— Try it —
When you reach the line containing "Регистрация (157, 48)", begin copying exactly, and keep going through the last line of the records below, copying nothing before it.

Data for analysis Start Marker

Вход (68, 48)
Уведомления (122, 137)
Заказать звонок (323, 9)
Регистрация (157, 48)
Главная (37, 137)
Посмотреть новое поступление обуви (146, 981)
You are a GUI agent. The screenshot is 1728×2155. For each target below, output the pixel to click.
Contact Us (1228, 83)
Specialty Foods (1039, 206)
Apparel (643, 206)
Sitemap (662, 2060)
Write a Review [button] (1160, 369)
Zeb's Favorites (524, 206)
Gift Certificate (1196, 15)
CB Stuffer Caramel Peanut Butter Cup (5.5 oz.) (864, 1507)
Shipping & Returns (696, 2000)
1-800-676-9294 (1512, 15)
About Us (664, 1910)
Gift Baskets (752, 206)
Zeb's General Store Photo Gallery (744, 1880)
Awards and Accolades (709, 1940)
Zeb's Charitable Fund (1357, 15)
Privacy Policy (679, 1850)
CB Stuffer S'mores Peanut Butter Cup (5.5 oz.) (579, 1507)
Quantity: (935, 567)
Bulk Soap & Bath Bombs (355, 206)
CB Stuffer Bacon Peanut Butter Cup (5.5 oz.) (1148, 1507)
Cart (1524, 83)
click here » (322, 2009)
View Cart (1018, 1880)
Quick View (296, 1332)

Data for analysis End Marker

— Written answer —
Регистрация (157, 48)
Главная (37, 137)
Посмотреть новое поступление обуви (146, 981)
You are a GUI agent. The screenshot is 1728×2155. For each target below, output the pixel to click.
Contact Us (1228, 83)
Specialty Foods (1039, 206)
Apparel (643, 206)
Sitemap (662, 2060)
Write a Review [button] (1160, 369)
Zeb's Favorites (524, 206)
Gift Certificate (1196, 15)
CB Stuffer Caramel Peanut Butter Cup (5.5 oz.) (864, 1507)
Shipping & Returns (696, 2000)
1-800-676-9294 (1512, 15)
About Us (664, 1910)
Gift Baskets (752, 206)
Zeb's General Store Photo Gallery (744, 1880)
Awards and Accolades (709, 1940)
Zeb's Charitable Fund (1357, 15)
Privacy Policy (679, 1850)
CB Stuffer S'mores Peanut Butter Cup (5.5 oz.) (579, 1507)
Quantity: (935, 567)
Bulk Soap & Bath Bombs (355, 206)
CB Stuffer Bacon Peanut Butter Cup (5.5 oz.) (1148, 1507)
Cart (1524, 83)
click here » (322, 2009)
View Cart (1018, 1880)
Quick View (296, 1332)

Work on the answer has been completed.